■ Okunacak Metin
Kitapta, topu topu 20 adet olan, ancak seçimi hayli zor ve seçme sorumluluğu bana verilen fotoğrafların seçimi sırasında, İpek Hanım ile yakından tanıştım. Kitabı yaparken, bir sanatçı ile tanışmak, çok müstesna bir şey bence ve herkese tavsiye ederim. Kitap yapmak, insanın ‘meselesi ile tanışması’ için iyi bir metot. (...) 
 
Bu bir ‘film montajı’ gibi. Bir ritmi olması gerekiyor. O ritmin, arada bir ‘bozulması’ da gerekiyor. Nasıl bozulacak o ritim? Sonuçta bütün o parçaları bir araya getirecek olan şeyin, İpek Hanım’ın Salt Beyoğlu’nda açılmış ‘Ten Beden Ben’ sergisinin enstalasyon fotoğrafları olmasına karar verdim.(...)
 
Kitap, eski işlerle başlıyor; düz - kronolojik olarak yeni işlerle devam ediyor. Bunun, İpek Hanım’ın bazı meselelere geri dönmesi ve kendi çalışması içerisinde ‘takıntılı’ olduğu, sadece kavramlar değil, metotlar da olmasından ileri geldiğini söyleyebilirim. Bu, onların art arda görünür/görünmez/görünür olmalarını da sağlamış oldu. Bir anlamda çok konvansiyonel, kronolojik olan düz akış, aslında İpek Hanım’ın işlerinde ‘özel’ olanın görünürlüğünü de sağlamış oldu.(...)
 
Tasarımcı olarak kitaba yaklaşımım ‘sığmamaya çalışarak sığmak,’ diye tarif edilebilir. Bu anlamda, kitapta da kendime detay kullanmak üzere - galiba hayatımda hiç yapmadığım bir şekilde - izin verdim. Bunun, İpek Hanım’ın işleri açısından çok doğru olduğunu düşündüm.

■ Verilen Girdiler
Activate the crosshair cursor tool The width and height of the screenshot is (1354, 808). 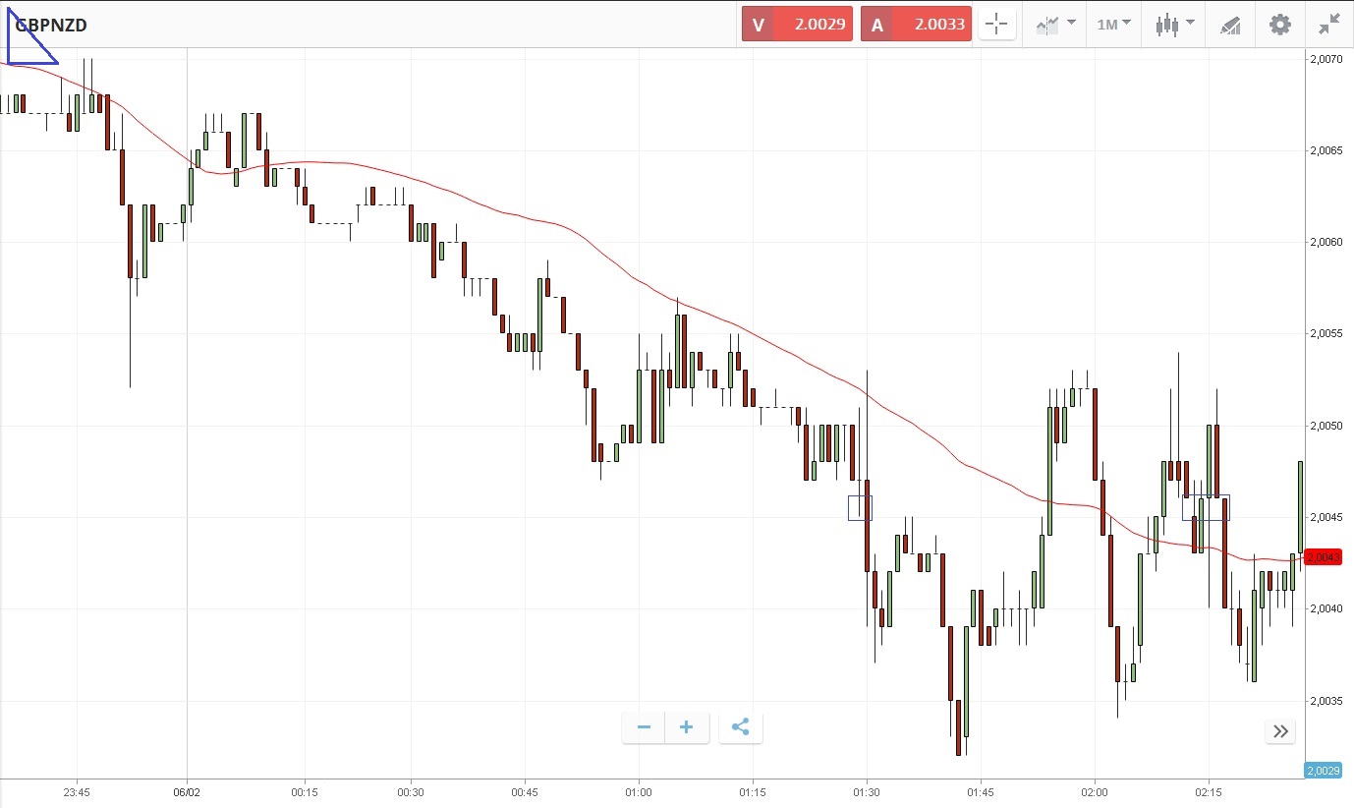pos(996,25)
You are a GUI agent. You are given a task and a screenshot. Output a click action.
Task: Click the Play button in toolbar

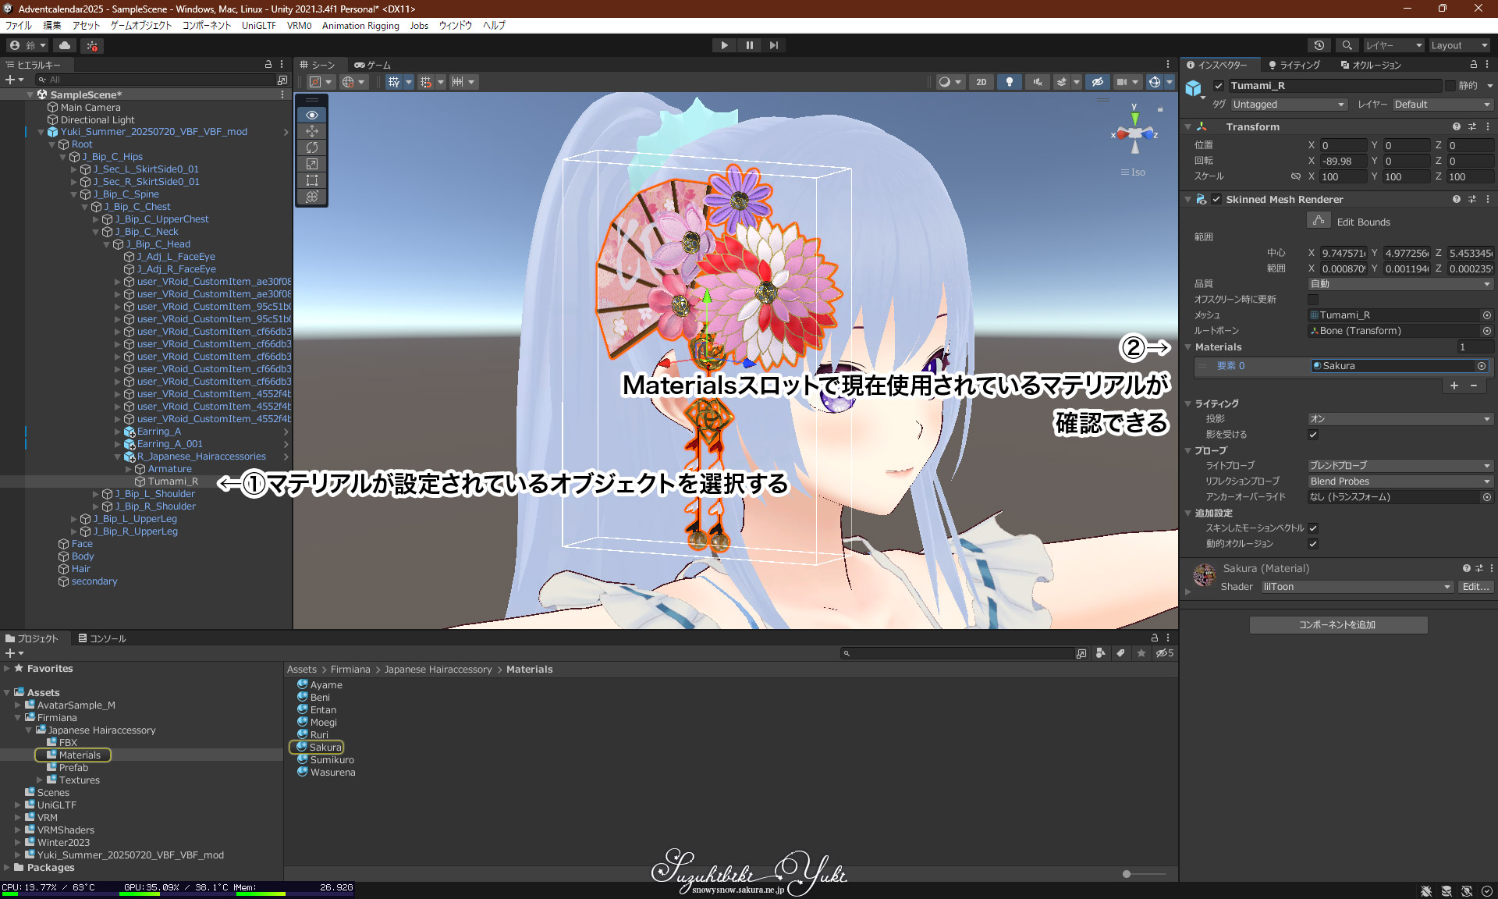tap(724, 45)

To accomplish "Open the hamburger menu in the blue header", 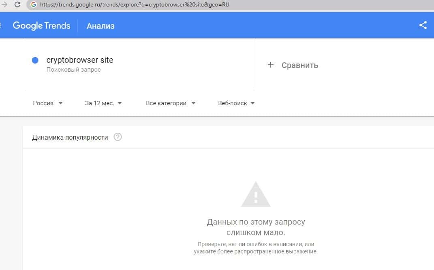I will (1, 26).
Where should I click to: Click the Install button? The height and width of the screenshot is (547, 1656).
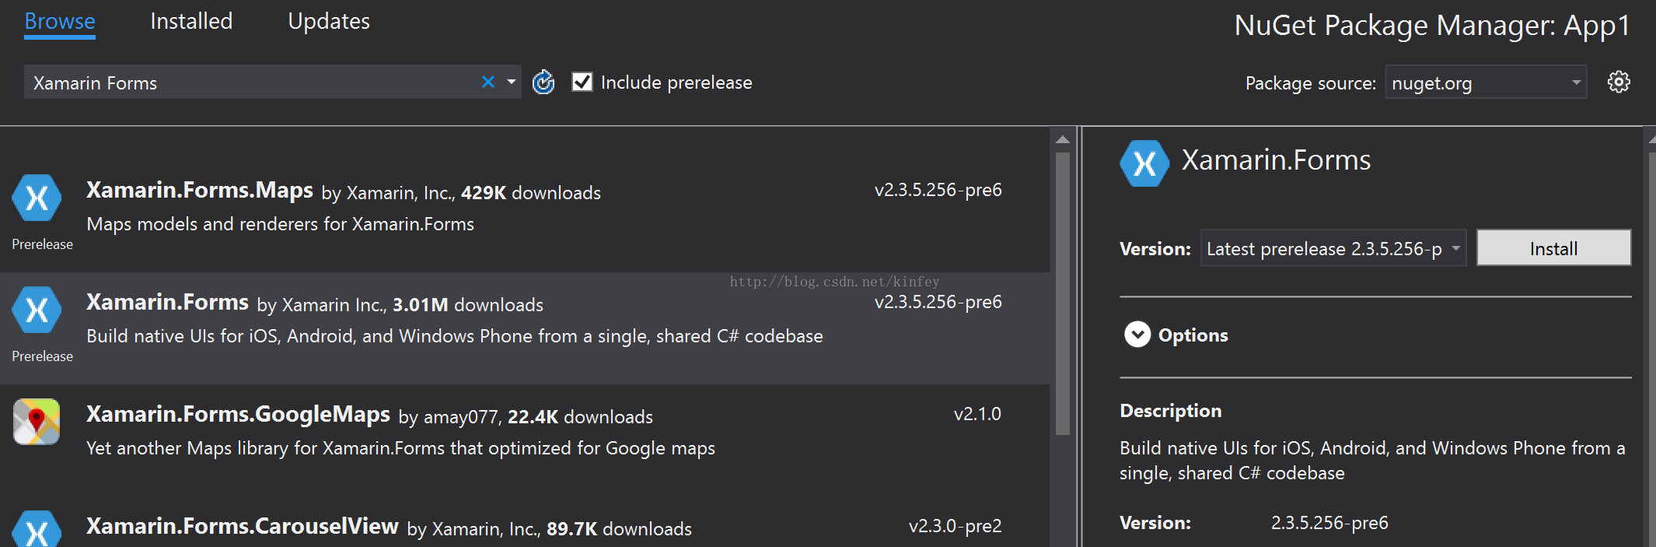[x=1553, y=248]
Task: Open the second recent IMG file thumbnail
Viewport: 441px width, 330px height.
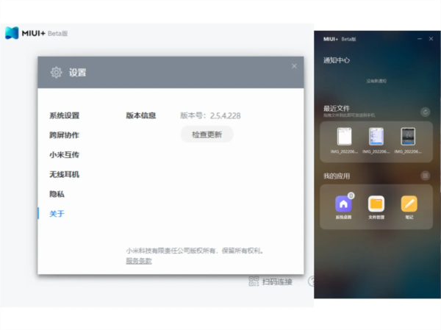Action: click(376, 137)
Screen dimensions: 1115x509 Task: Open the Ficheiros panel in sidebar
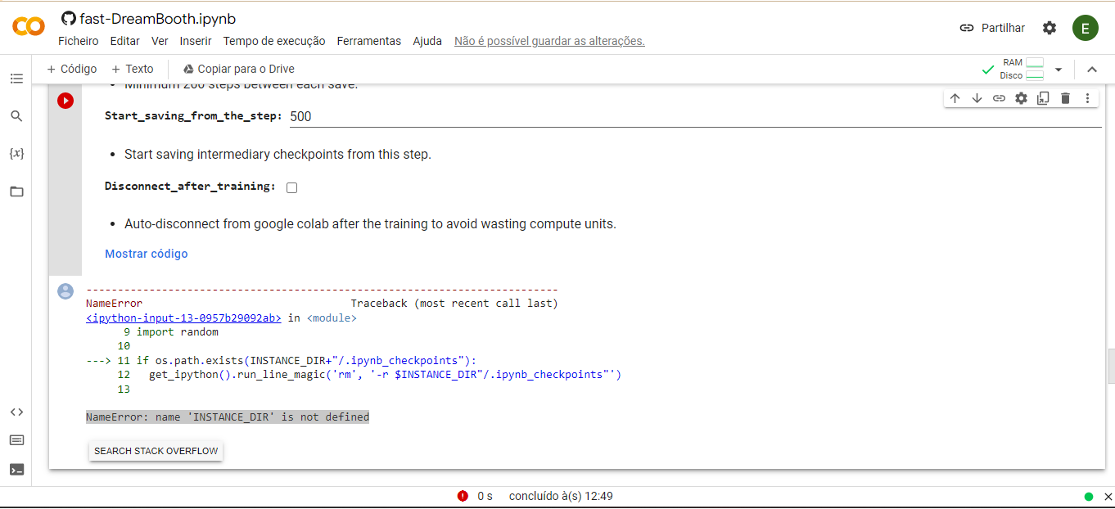16,191
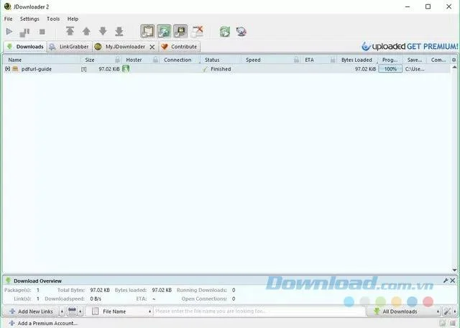Screen dimensions: 460x328
Task: Move selection to bottom with the toolbar arrow
Action: 119,31
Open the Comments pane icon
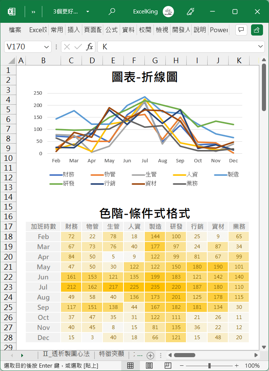Image resolution: width=269 pixels, height=371 pixels. click(241, 30)
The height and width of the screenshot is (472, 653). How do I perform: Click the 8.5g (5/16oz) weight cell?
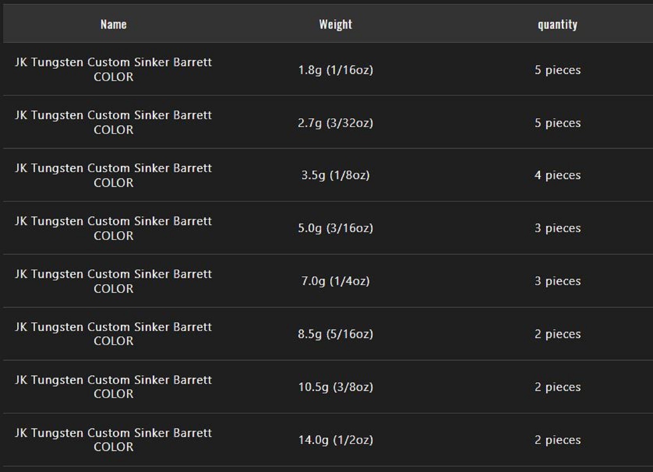coord(335,334)
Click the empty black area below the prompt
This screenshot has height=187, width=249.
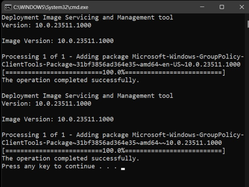coord(123,179)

■ Yapılacak İşler
1: Okunacak metinde tek tırnak içine alınmış bütün ifadeleri sıralayın.
2: Girdilerde "The height and width of the screenshot is (472, 653)." ifadesinin geçtiği satırdan başlayıp girdilerin sonuna kadar uzanan satırları, boş satırları atlayarak numaralı liste hâlinde verin. Resimleri yanıta katmayın.

■ Sırayla Yanıtlar
1:
- meselesi ile tanışması
- film montajı
- bozulması
- Ten Beden Ben
- takıntılı
- özel
- sığmamaya çalışarak sığmak

2:
1. The height and width of the screenshot is (472, 653). How do I perform: Click the 8.5g (5/16oz) weight cell?
2. coord(335,334)
3. Click the empty black area below the prompt
4. This screenshot has height=187, width=249.
5. coord(123,179)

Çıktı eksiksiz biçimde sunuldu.